### EXERCISE DIRECTIONS
Reproduce the records, swapping every occurrence of "time marker" for "timestamp" and keeping everything else the same. Omit the pictures from your answer.

### DATASET CONTENT
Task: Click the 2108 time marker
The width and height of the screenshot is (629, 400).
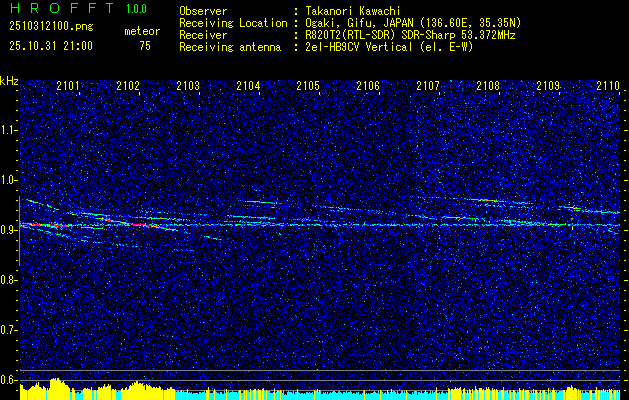Action: click(488, 85)
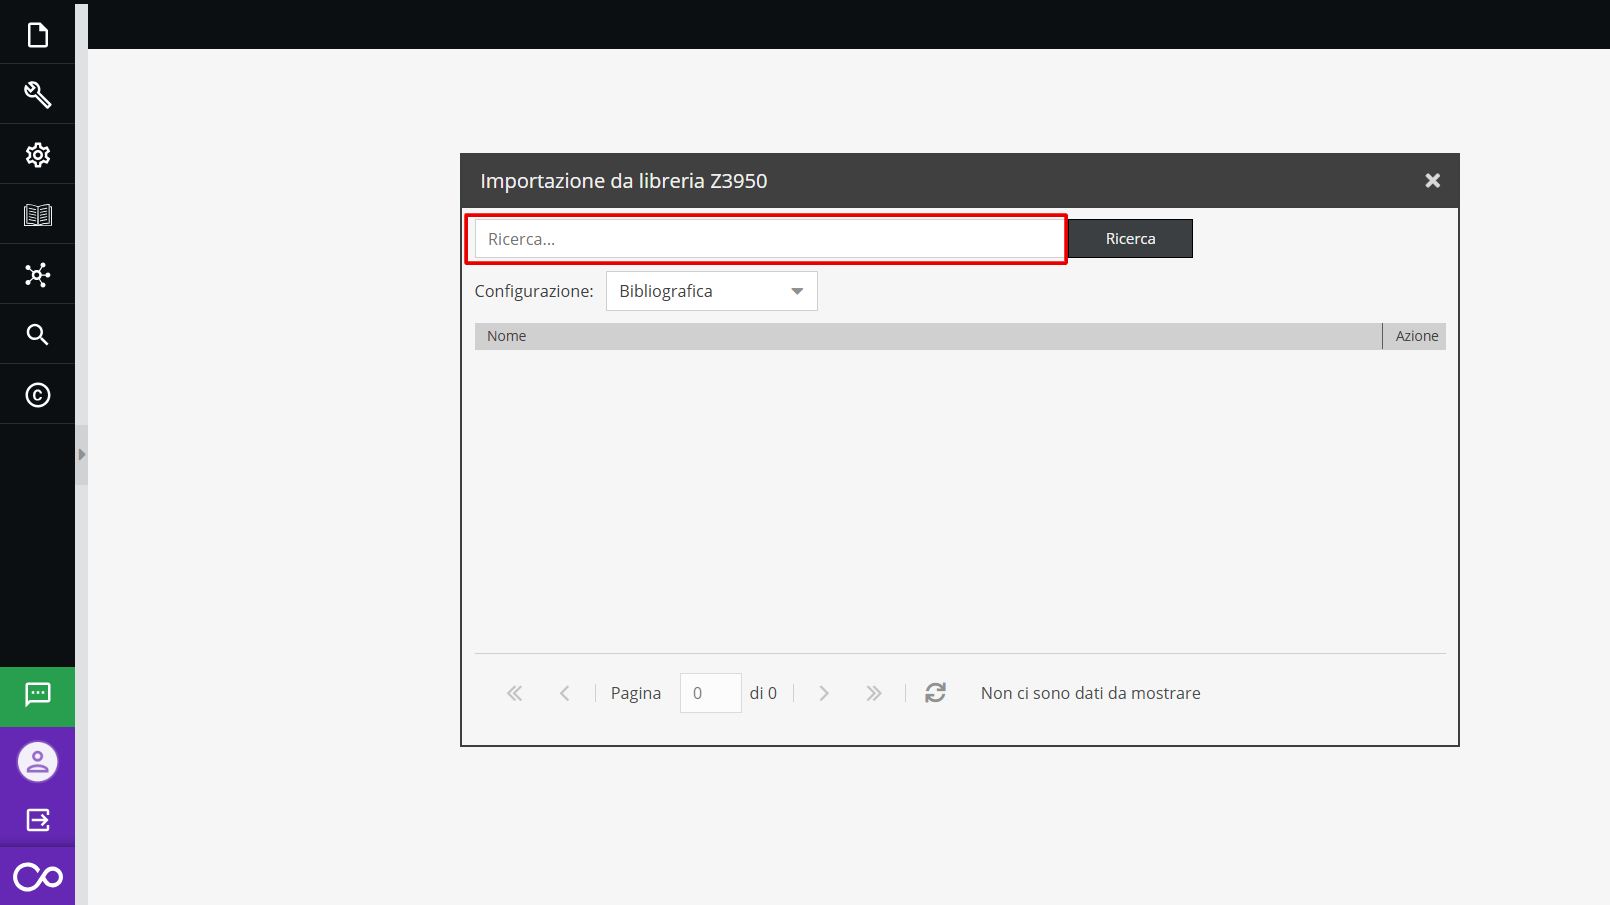Open the document icon in sidebar
The height and width of the screenshot is (905, 1610).
point(37,35)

### SOLVED PROBLEM
Task: Click the 2108 timestamp
The width and height of the screenshot is (629, 400).
Action: click(488, 85)
Open the document icon in sidebar
The height and width of the screenshot is (905, 1610).
point(37,35)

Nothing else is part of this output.